A travers plusieurs exemples de jurisprudence, nous essaierons de mettre en lumière les obligations juridiques renforcées du parodontiste.

Conclusion

 

Les dernières lois de modernisation du système de santé (Loi n°2016-41 du 26 janvier 2016 dont la version a été consolidée au 31 Mars 2018) interpellent par son titre: « rassembler les acteurs de la santé autour d'une stratégie partagée »... Elle concerne les grands axes de la politique de santé en matière de prévention, de coordination des différents professionnels de santé.

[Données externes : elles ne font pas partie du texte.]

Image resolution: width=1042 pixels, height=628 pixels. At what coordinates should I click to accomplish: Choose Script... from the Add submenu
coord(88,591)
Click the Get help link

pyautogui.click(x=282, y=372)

L'évolution du mode d'exercice du parodontiste, dont les actes de soins sont pour la plupart des actes de prévention de la maladie parodontale et qui sont souvent réalisés en partenariat avec un réseau de professionnels de santé, invite à s'interroger sur la continuelle évolution de sa responsabilité partagée... Le parodontiste a également intérêt à se tenir au courant des nouvelles techniques et des nouveaux matériaux afin d’avoir une connaissance pointue liée à l'évolution des données médicales et de pouvoir informer le patient d’éventuel risque lié à ces pratiques d'où l'importance de la formation continue.

 

En guise de réflexion plus générale, la parodontie, discipline à part entière enseignée, doit-elle faire l'objet d'une reconnaissance légale? Ou être regroupée vers une des trois spécialités existantes en particulier la chirurgie orale ou la médecine-bucco-dentaire en fonction de sa pratique clinique?

 

Avec l'évolution des connaissances, de la formation continue, le champ initial de compétences du parodontiste a tendance à s'élargir.... dès lors, il en va de même pour sa responsabilité spécifique et partagée.